Wie präsent ist das Thema in muslimischen Gemeinden und Organisationen?
Mein persönlicher Eindruck ist, dass viele Muslime sich einfach noch nicht mit der islamischen Sichtweise auf den Naturschutz auseinandergesetzt haben, aber sehr positiv darauf reagieren und sogar stolz sind, dass ihre Religion eine Umweltethik enthält, die sich auf die religiösen Quellen des Islams stützt. Es gibt aber auch Themen wie den islamisch-ökologisch begründeten Vegetarismus, dem viele Muslime eher kritisch gegenüberstehen. Da der Fleischkonsum im Islam ausdrücklich erlaubt ist, wird oft argumentiert, der Mensch dürfe nichts verbieten, das Gott erlaubt habe. Andererseits könnten die Bedingungen der heutigen Tierhaltung, die als nicht islamkonform eingestuft werden, für Muslime ein Argument für Vegetarismus sein.
Wo sehen Sie Anknüpfungspunkte mit den herkömmlichen Umweltorganisationen?

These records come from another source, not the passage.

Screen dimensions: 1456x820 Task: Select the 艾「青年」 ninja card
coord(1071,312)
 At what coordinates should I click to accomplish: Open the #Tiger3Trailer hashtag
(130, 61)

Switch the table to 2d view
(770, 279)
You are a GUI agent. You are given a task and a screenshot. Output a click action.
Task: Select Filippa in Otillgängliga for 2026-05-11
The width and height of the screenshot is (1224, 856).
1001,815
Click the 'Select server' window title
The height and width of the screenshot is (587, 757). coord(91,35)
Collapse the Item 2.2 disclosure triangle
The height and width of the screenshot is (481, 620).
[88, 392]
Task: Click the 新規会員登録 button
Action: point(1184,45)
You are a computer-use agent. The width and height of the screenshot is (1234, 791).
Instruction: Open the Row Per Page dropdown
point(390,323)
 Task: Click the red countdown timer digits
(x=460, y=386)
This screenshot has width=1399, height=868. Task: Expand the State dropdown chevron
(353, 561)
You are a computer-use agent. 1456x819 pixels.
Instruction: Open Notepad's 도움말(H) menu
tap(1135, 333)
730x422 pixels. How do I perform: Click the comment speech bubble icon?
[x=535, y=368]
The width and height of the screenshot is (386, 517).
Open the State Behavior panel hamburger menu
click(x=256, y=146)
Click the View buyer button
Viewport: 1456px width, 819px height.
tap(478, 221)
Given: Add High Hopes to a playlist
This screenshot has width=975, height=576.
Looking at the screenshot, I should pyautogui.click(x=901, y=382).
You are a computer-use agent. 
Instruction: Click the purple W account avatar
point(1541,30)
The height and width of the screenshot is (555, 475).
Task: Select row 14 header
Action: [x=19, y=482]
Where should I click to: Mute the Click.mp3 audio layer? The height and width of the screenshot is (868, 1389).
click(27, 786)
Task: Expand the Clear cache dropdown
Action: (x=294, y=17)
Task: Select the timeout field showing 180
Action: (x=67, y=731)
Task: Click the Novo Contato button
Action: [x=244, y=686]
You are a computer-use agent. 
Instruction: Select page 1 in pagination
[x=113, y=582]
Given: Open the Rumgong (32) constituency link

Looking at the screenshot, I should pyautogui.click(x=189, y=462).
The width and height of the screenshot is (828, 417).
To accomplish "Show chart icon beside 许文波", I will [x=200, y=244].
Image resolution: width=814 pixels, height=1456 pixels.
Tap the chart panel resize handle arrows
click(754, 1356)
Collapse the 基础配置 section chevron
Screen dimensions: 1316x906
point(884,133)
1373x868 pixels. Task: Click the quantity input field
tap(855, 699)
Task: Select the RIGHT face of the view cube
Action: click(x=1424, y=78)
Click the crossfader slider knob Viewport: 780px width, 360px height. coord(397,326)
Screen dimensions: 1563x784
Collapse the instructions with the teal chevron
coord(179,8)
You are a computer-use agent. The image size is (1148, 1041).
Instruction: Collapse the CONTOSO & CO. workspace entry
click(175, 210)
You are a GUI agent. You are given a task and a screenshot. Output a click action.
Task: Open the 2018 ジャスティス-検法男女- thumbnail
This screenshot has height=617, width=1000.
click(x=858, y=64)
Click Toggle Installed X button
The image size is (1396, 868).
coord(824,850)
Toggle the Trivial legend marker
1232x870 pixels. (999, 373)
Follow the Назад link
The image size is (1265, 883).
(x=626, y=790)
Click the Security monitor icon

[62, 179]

Anknüpfungspunkte sehe ich vor allem im interreligiösen Dialog. Die monotheistischen Religionen vereint insbesondere die Rolle des Menschen als Statthalter Gottes auf Erden, der vor Gott die Verantwortung für die Mit- und Umwelt trägt. Zudem ist der Schutz der Natur ein gemeinsames Ziel, das alle Bewohner der Erde miteinander verbindet und eine Zusammenarbeit unerlässlich macht. So auch mit der nicht-religiös geprägten Umweltbewegung, mit der die islamische das Ziel vereint, Natur, Tiere und Biodiversität zu schützen und sich für dieses Bewusstsein einzusetzen.
Interview: Kemal Hür
In ihrer Promotion befasst sich die Islamwissenschaftlerin Monika Zbidi mit dem „Öko-Islam“ als moderne islamische Strömung. Zbidi ist Stipendiatin der Deutschen Bundesstiftung Umwelt. Bis März 2013 war sie wissenschaftliche Mitarbeiterin am Lehrstuhl für Orientalische Philologie und Islamwissenschaft der Universität Erlangen-Nürnberg.